» **WRITTEN REQUEST**: Please write out every line of the entries below word for word, leaving out the pictures.
━━━
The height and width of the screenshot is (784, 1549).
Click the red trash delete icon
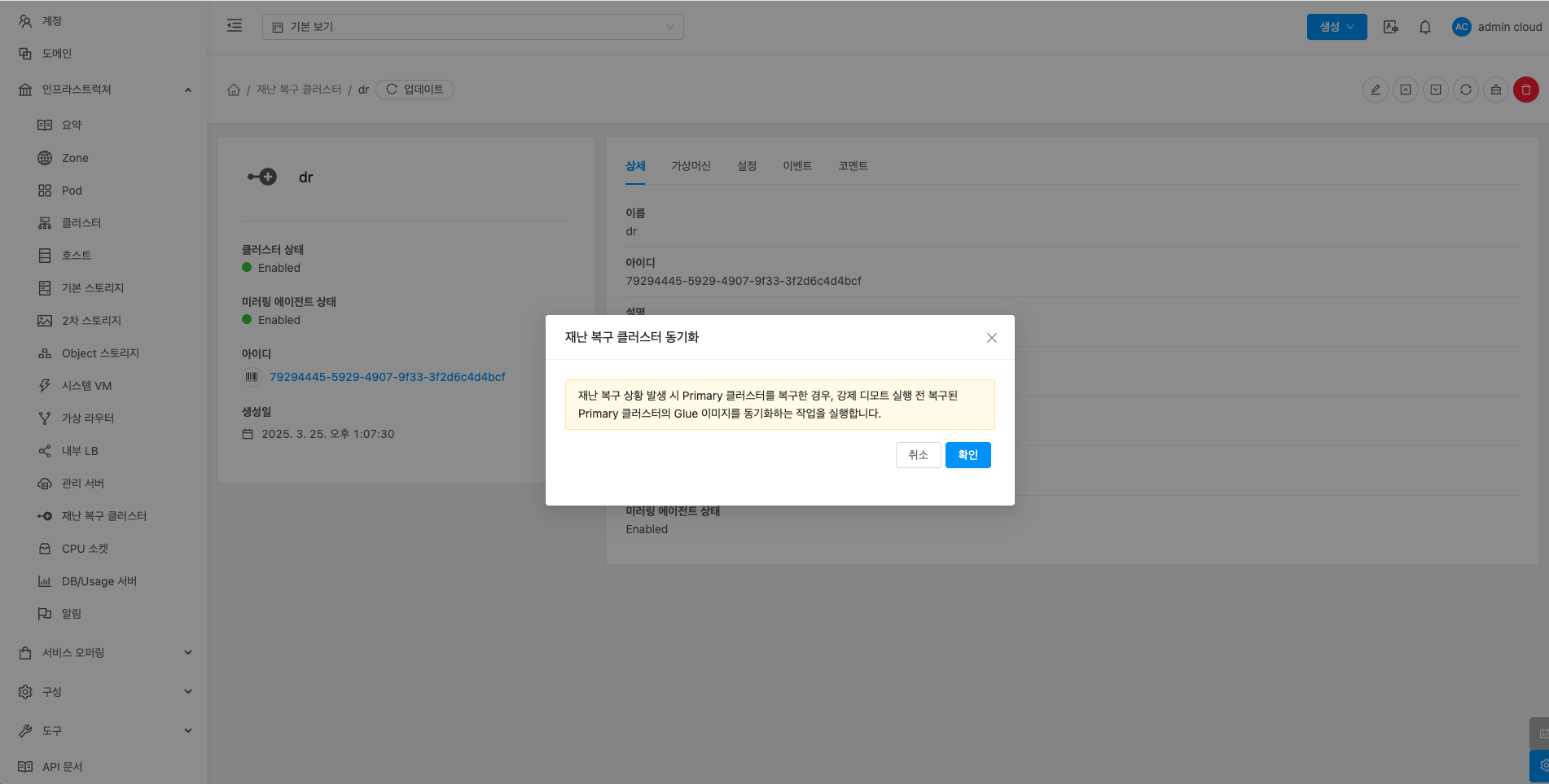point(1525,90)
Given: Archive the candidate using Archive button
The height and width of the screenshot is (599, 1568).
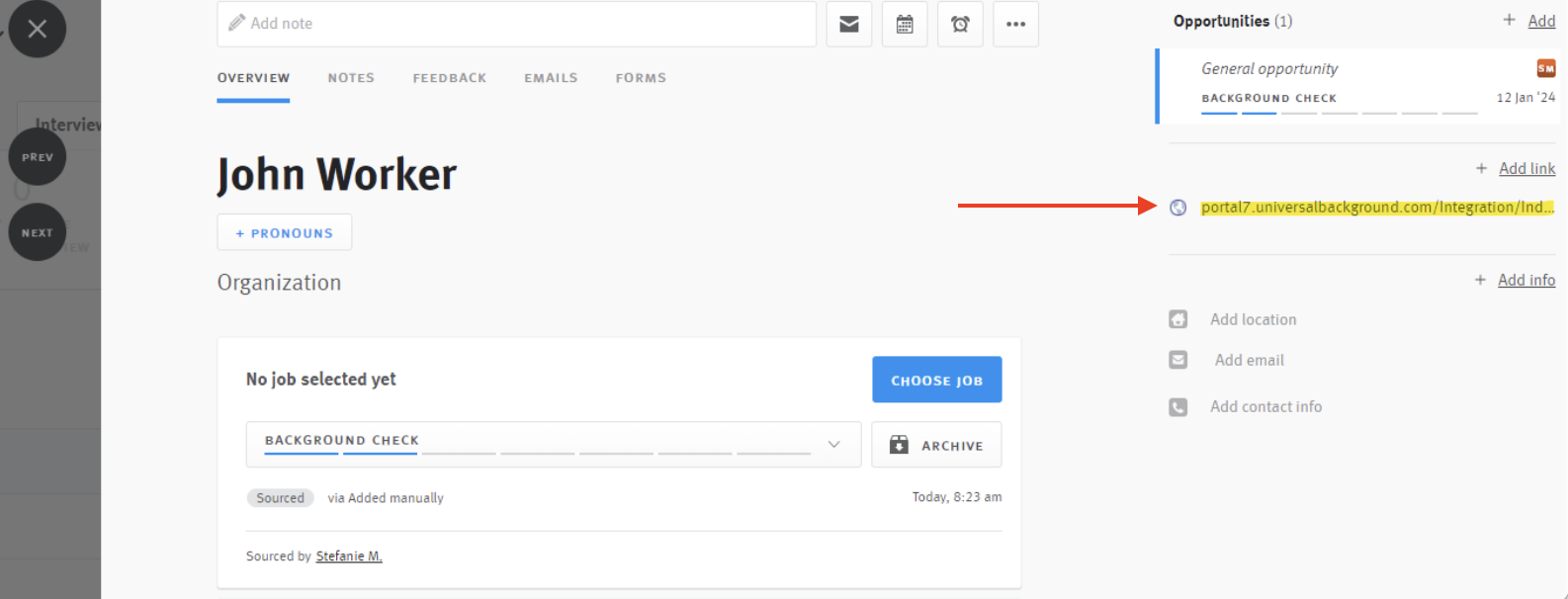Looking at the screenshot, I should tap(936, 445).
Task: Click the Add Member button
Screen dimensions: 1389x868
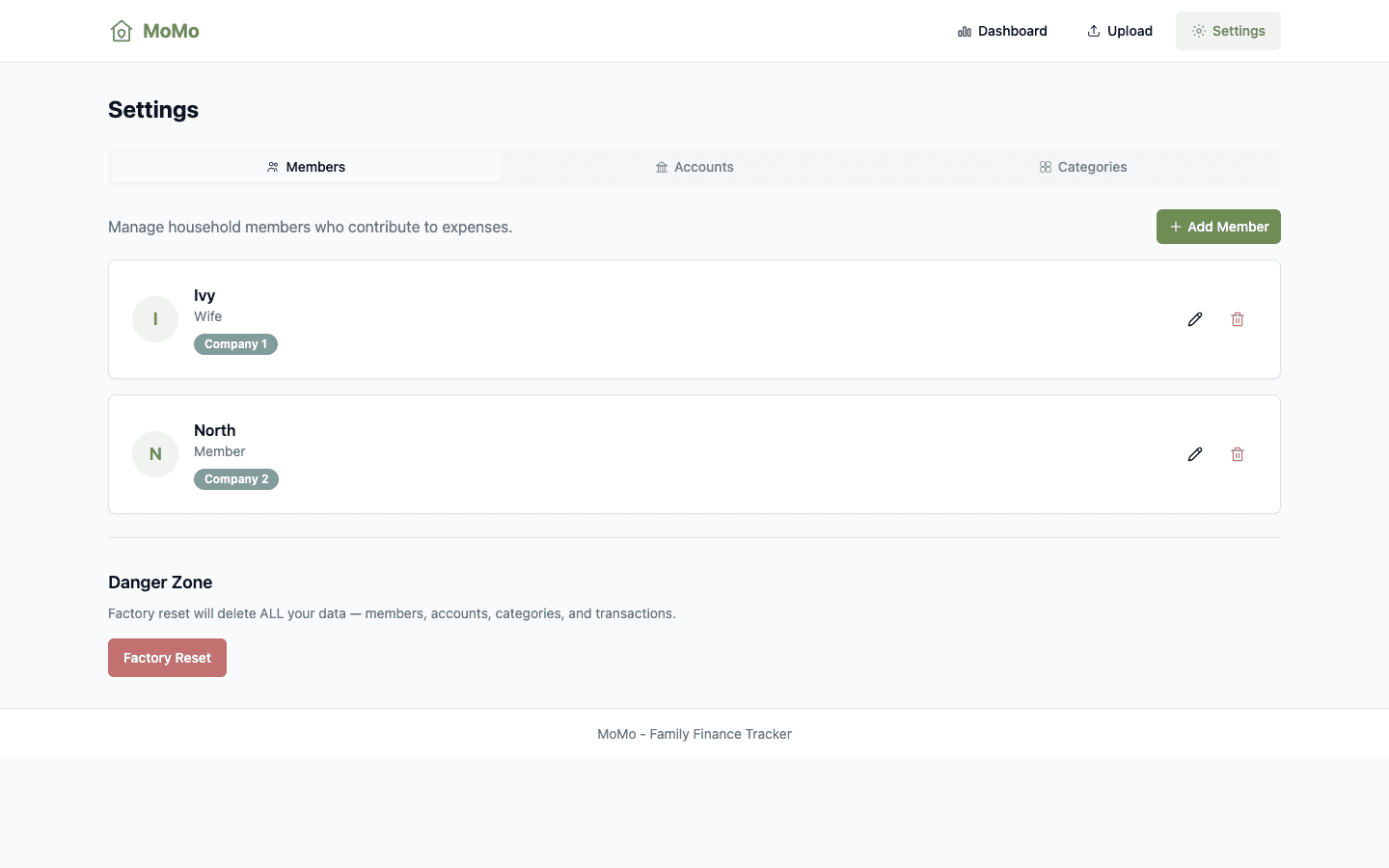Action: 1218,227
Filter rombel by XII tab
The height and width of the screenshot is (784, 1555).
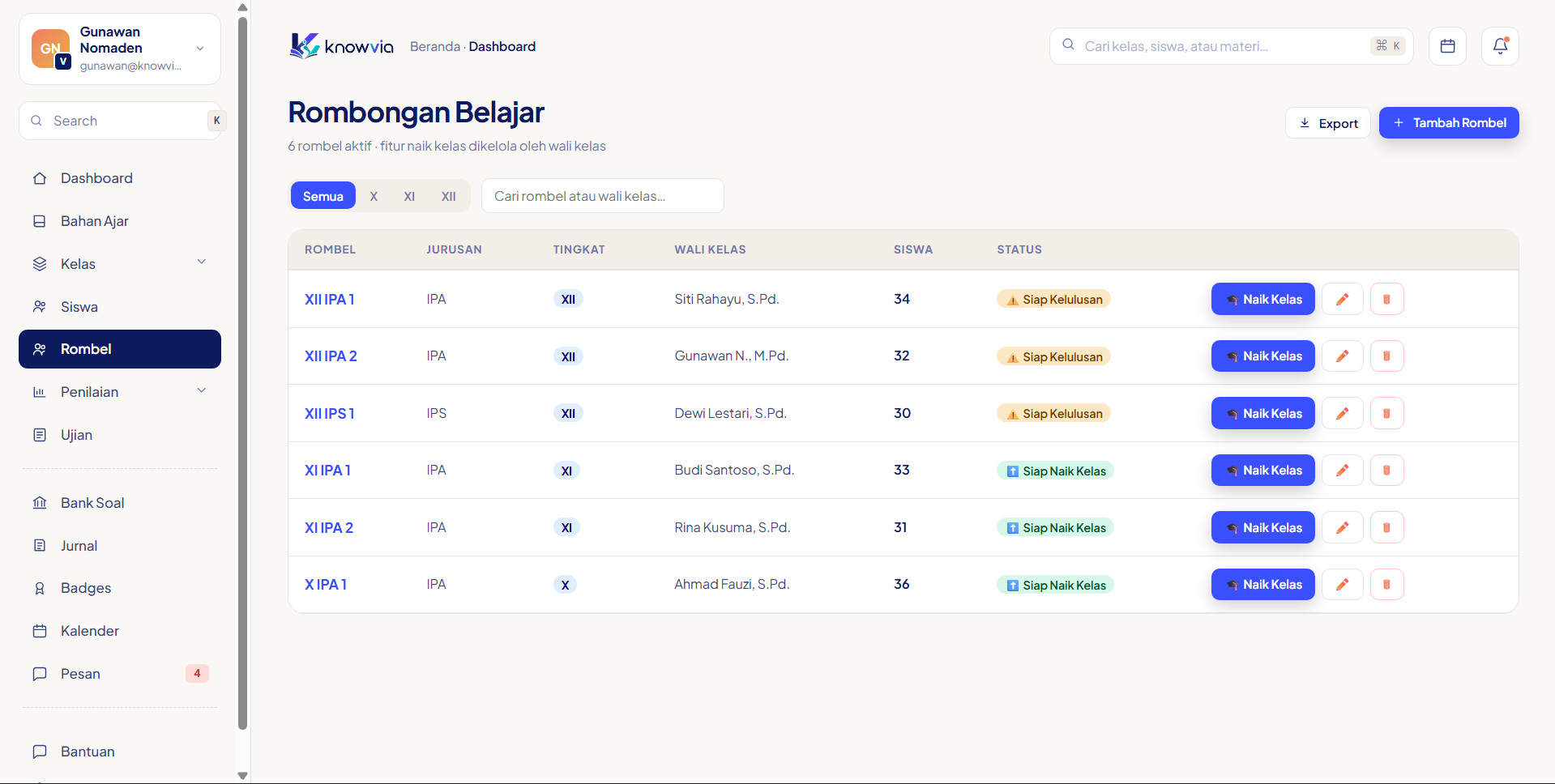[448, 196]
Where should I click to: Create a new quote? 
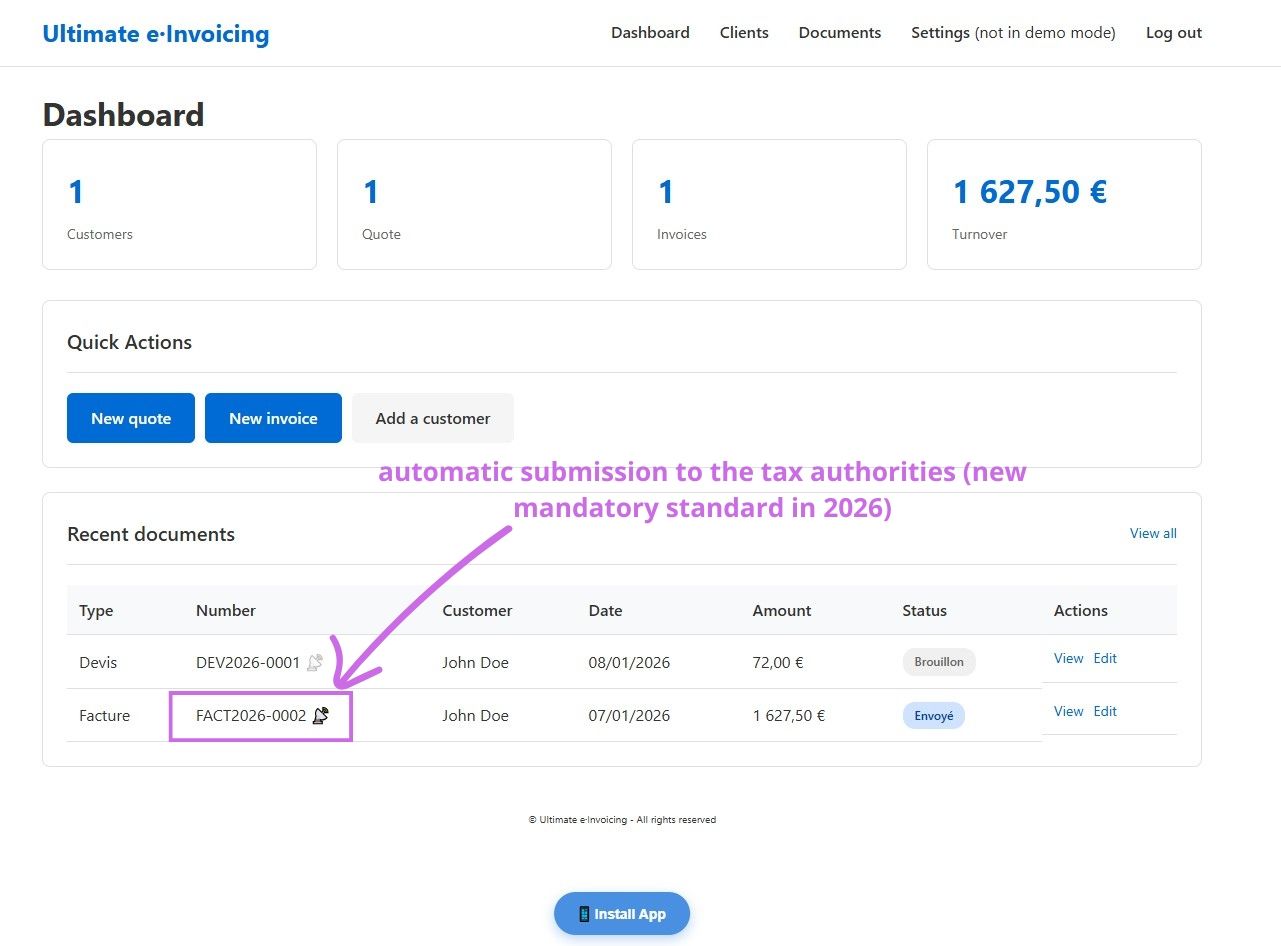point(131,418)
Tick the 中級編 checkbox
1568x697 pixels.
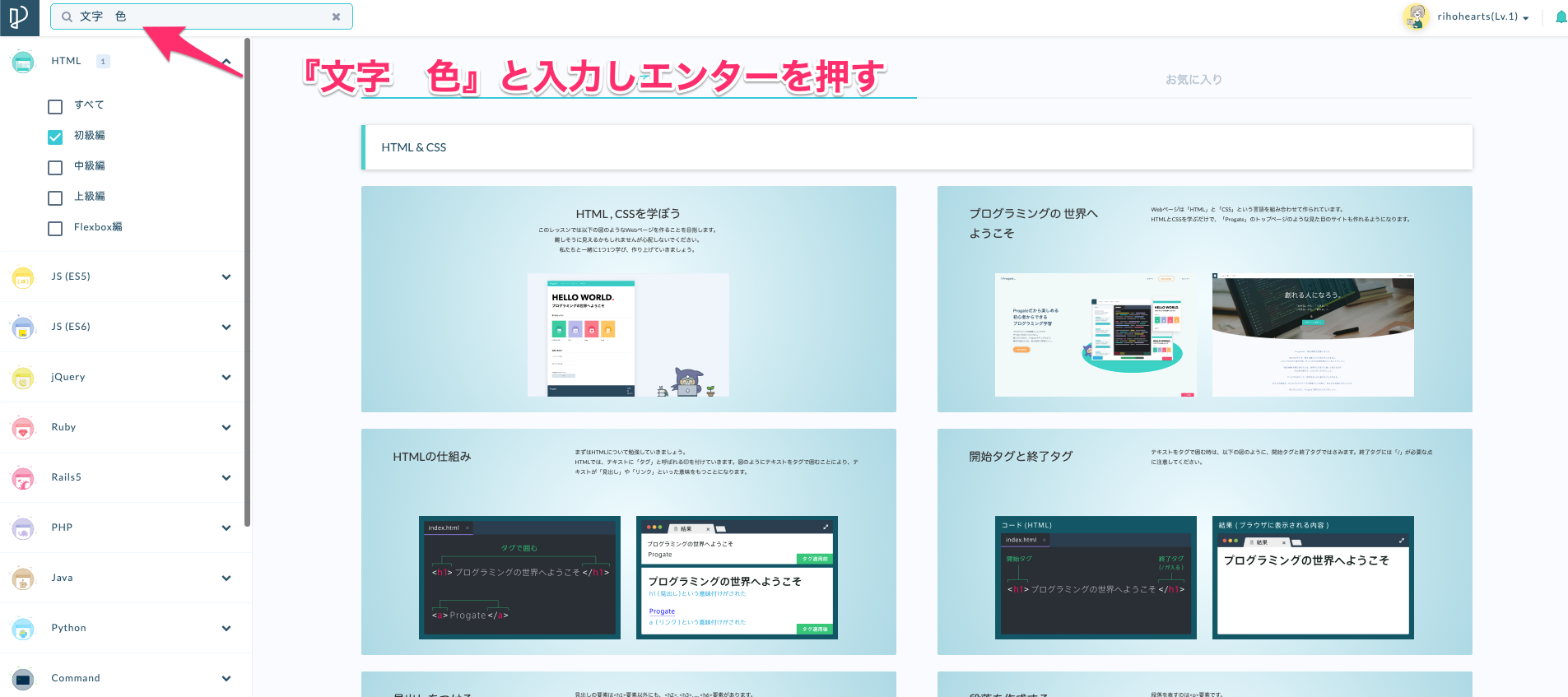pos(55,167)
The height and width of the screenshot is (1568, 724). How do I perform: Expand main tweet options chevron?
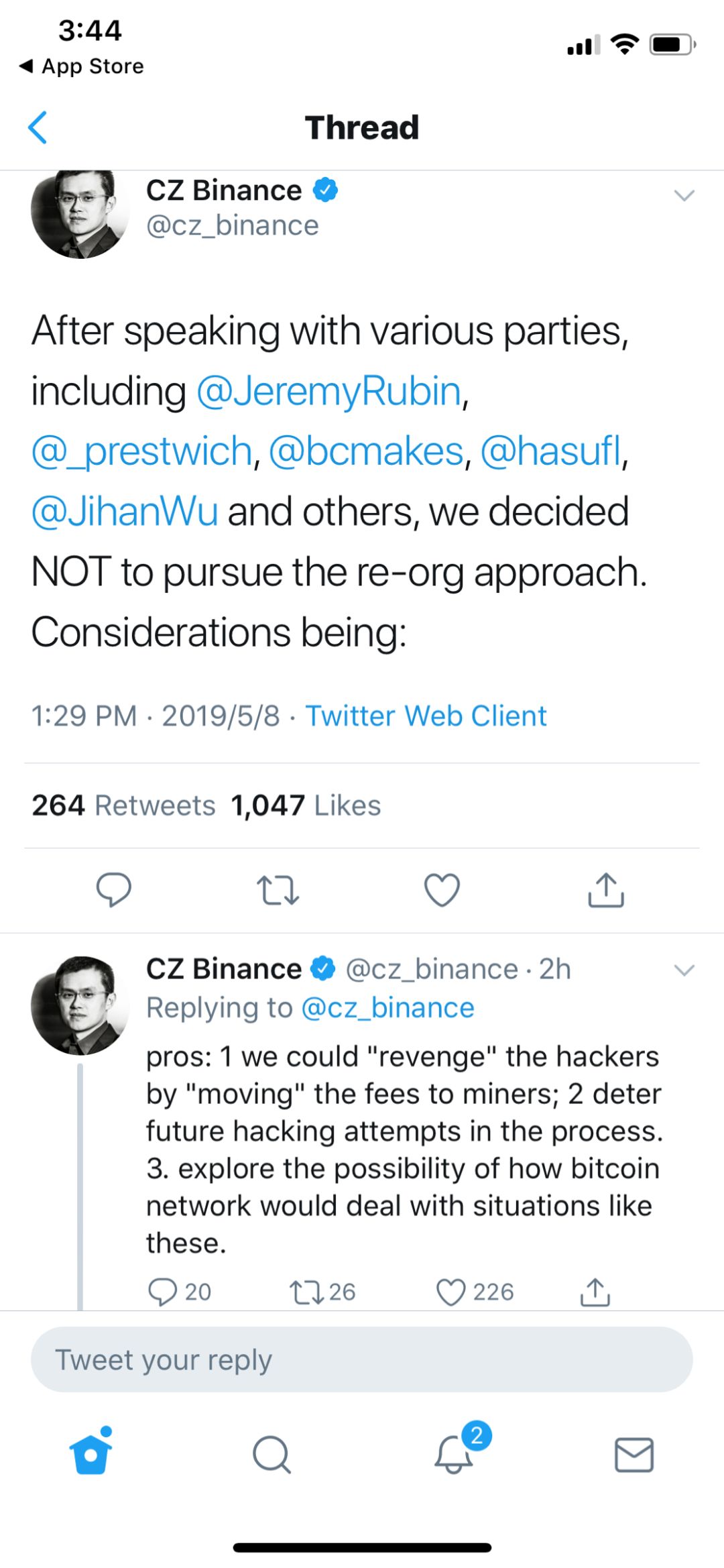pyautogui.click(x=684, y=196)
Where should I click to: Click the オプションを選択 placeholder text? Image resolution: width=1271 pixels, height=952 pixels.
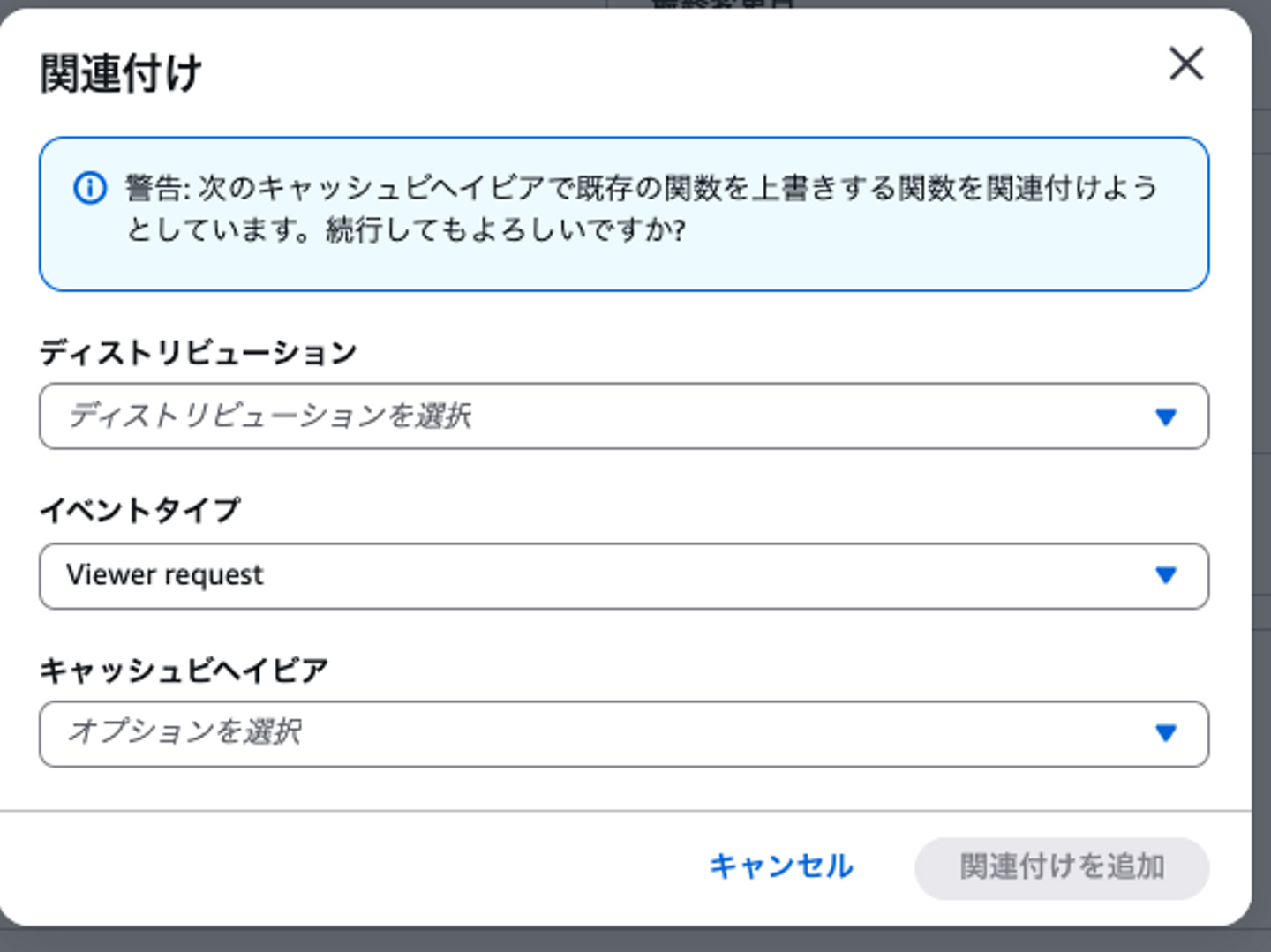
━━━
» **RESPONSE TO THE EXERCISE**:
The height and width of the screenshot is (784, 1549).
Click the red trash delete icon
point(1525,90)
Given: Archive the candidate using Archive button
The height and width of the screenshot is (599, 1568).
Looking at the screenshot, I should tap(936, 445).
Task: Click the Add Member button
Screen dimensions: 1389x868
Action: 1218,227
Filter rombel by XII tab
The height and width of the screenshot is (784, 1555).
[448, 196]
Where should I click to: Create a new quote? 
point(131,418)
Tick the 中級編 checkbox
1568x697 pixels.
pos(55,167)
The height and width of the screenshot is (1568, 724). How do I perform: Expand main tweet options chevron?
pyautogui.click(x=684, y=196)
Where should I click to: Click the オプションを選択 placeholder text? Image resolution: width=1271 pixels, height=952 pixels.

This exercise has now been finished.